O Bumba

“O Bumba” é uma celebração visual do imaginário popular brasileiro — um tributo às festas, mitos e cores que nascem do povo e ganham o mundo. Inspirada no folclore do Bumba Meu Boi, a obra recria a cena como um espetáculo ritual, onde fé, música e alegria se fundem em um mesmo compasso. Rochart traduz a narrativa mítica em uma composição vibrante e simbólica: o boi, coberto de estrelas, surge como figura cósmica — um elo entre o céu e a terra, o divino e o humano.

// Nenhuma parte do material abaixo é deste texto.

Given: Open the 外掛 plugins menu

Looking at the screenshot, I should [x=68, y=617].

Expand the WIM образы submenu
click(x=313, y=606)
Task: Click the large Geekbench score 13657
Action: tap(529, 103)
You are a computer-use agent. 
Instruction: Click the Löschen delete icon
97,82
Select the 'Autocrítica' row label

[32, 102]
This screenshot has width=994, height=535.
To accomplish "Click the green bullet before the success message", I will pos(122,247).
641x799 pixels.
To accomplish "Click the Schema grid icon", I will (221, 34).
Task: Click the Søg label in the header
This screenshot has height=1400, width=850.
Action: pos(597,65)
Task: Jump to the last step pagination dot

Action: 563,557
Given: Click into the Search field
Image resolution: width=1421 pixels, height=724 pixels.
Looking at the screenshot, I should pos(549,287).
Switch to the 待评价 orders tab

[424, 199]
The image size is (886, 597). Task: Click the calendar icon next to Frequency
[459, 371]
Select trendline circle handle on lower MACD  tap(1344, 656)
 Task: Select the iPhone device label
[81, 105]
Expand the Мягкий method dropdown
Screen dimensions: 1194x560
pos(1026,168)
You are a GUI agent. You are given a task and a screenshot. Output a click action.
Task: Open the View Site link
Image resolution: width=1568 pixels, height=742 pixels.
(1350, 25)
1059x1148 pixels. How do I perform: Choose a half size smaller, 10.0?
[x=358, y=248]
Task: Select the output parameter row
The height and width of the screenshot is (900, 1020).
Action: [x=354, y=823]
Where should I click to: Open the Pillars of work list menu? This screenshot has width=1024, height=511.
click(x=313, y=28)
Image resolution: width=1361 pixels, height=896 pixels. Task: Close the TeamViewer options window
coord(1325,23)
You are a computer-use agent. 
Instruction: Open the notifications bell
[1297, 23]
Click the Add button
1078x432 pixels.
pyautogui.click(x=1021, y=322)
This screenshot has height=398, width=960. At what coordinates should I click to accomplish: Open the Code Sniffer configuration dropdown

As fitas coloridas e os elementos geométricos dançam em torno dele, formando uma coreografia de movimento, ritmo e devoção. Cada personagem, com suas roupas tradicionais, evoca o coletivo: o tambor, o chocalho, o corpo em festa. O azul profundo do céu, pontuado de astros dourados, reflete o encantamento das noites nordestinas e a espiritualidade que permeia a cultura popular. Nesta obra, o artista faz do tecido digital uma narrativa visual da brasilidade, onde o gesto popular se transforma em arte erudita. A força da composição está na síntese entre o primitivo e o moderno, entre a geometria construtiva e a emoção instintiva do povo. “O Bumba” é mais do que uma cena folclórica — é um símbolo da vida que pulsa nas festas brasileiras, um convite à memória coletiva e ao encantamento que habita as danças, os ritos e os sons do Brasil profundo.